Ensuite, après une longue période de relative stabilité dans son line-up, celui-ci se voit presqu'entièrement renouvelé : seul Martin Barre survit au coup de balai que Ian Anderson donne à sa création, alors que les fidèles John Evan et Barriemore Barlow cèdent leurs places à Dave Pegg (basse), Mark Craney (batterie) et Eddie Jobson, qui n'a curieusement que le statut d'invité même si sa contribution aux claviers et au violon électrique est des plus actives.
Enfin, et c'est le plus important, un vent frais souffle sur la musique. Jethro Tull nous a souvent habitué par le passé à faire la navette entre ses penchants folk et ses tendances rock, ne dédaignant pas de petits crochets par le progressif, même si ses trois derniers albums surfaient plutôt sur des airs folks. "A" (qui en passant tiendrait son nom de l'initiale de Anderson, l'album étant à l'origine conçu comme un projet solo) jette aux orties les instruments acoustiques et les chansons que l'on danse au coin du feu, et déroule à un train d'enfer des titres enlevés, énergiques, sur lesquels la guitare électrique lâche quelques solos débridés qui émergent de la profusion de claviers qui nimbe cet album.
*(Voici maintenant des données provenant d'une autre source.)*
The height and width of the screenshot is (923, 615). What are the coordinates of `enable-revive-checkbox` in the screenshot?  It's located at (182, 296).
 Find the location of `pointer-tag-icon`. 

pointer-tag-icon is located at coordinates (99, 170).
La basse fait un travail remarquable, la batterie casse tout sans assourdir, et Ian Anderson est au mieux de sa forme tant vocalement que flûtistement.
Bref, ce que pouvait faire craindre la pochette futuriste s'avère finalement une bonne surprise. Les compositions sont de qualité et le groupe déborde d'une énergie communicative. Certes les gimmicks eighties, peut-être novateurs pour l'époque, semblent un peu démodés et les tonalités de synthés dans l'hyper-aigu et les voix passées au vocoder, qui émaillent certains titres, rappelant Electric Light Orchestra à la même époque, ont mal vieilli. Mais Jethro Tull a gardé son goût des structures alambiquées, et des titres comme 'Fylingdale Flyer' ou 'Black Sunday' enchainent les cassures surprenantes, les variations, tenant en haleine l'auditeur par l'impression d'urgence et la vitalité qu'ils dégagent. 'Uniform', quant à lui, est un titre étrange où les riffs du violon synthétique et la fantaisie de l'interprétation ne sont pas sans rappeler "The Quiet Zone/The Pleasure Dome" de Van der Graaf.
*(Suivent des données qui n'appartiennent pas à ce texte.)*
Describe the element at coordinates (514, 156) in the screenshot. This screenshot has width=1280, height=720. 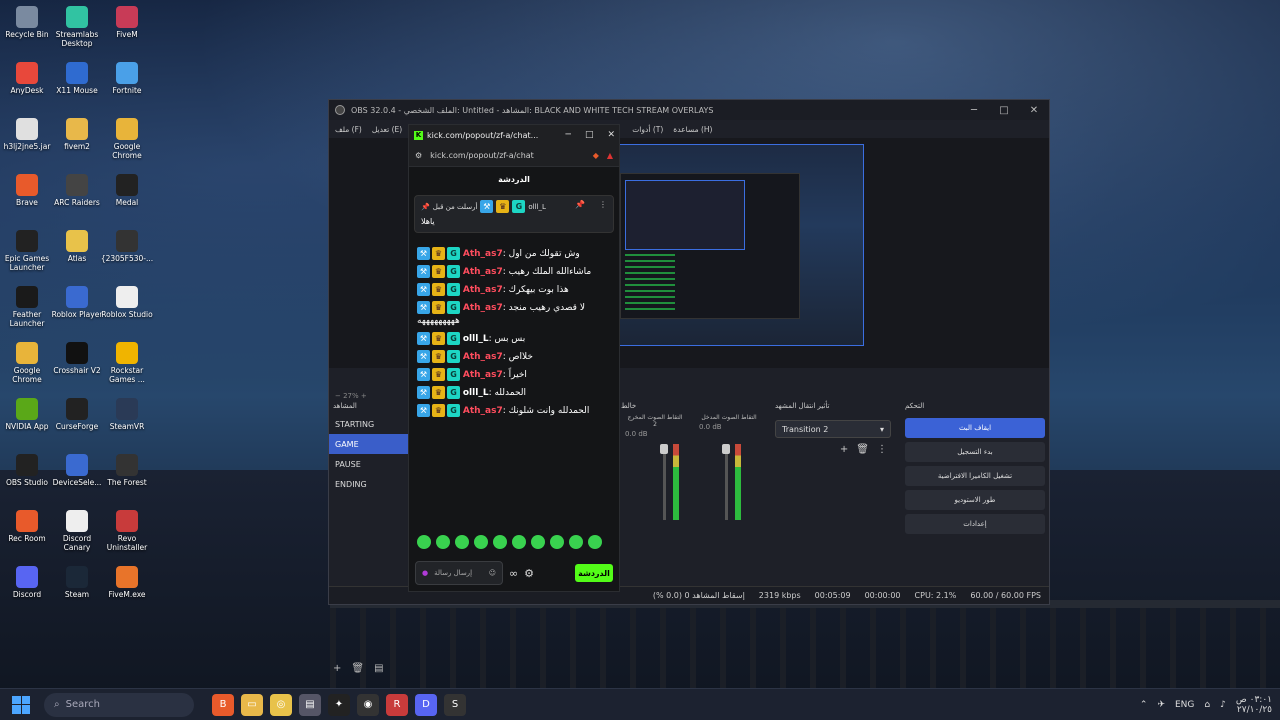
I see `chat-urlbar: ⚙ kick.com/popout/zf-a/chat ◆ ▲` at that location.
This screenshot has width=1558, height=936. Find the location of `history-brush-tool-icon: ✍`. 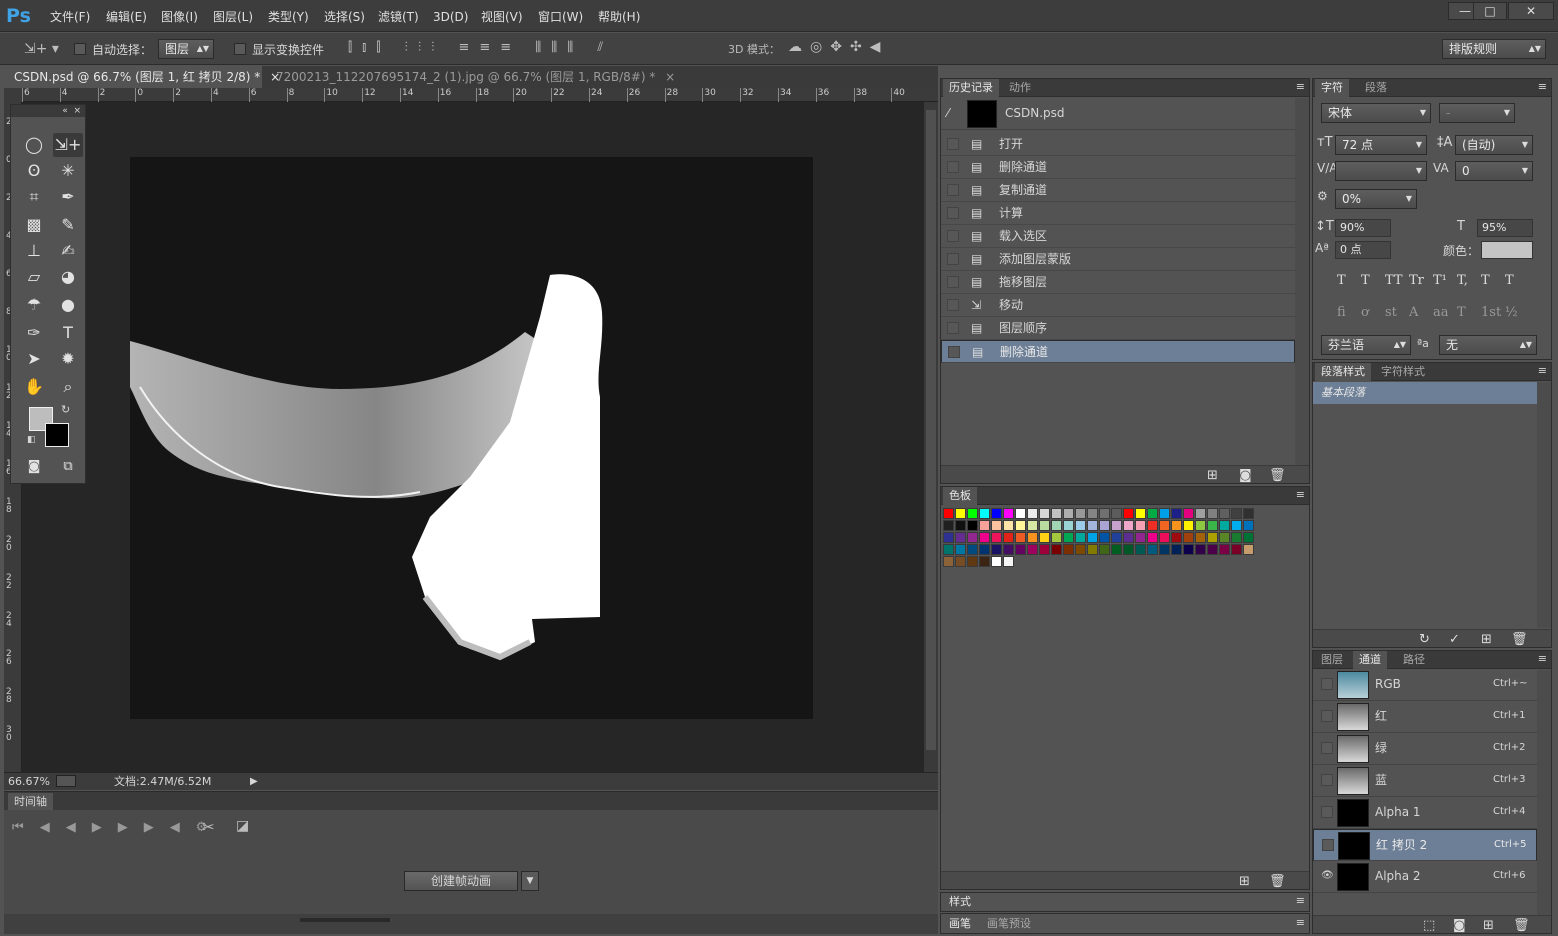

history-brush-tool-icon: ✍ is located at coordinates (68, 251).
Les trois derniers morceaux sont plus conventionnels, dans la tradition de ce à quoi le groupe nous a habitués : un folk électrisé assez quelconque ('4.W.D'), un instrumental à la flûte, 'The Pine Marten's Jig', petit frère de 'Bourée' moins gâté par la nature, et une ballade accrocheuse, 'And Further On' qui finit bien l'album.
Jethro Tull a pris un risque en s'éloignant de son terrain de jeu habituel. Celui-ci s'avère payant : sortant de la monotonie dans laquelle les deux dernières productions nous avaient plongés, "A" nous offre un agréable assortiment de chansons vivifiantes avec deux, trois très belles réussites.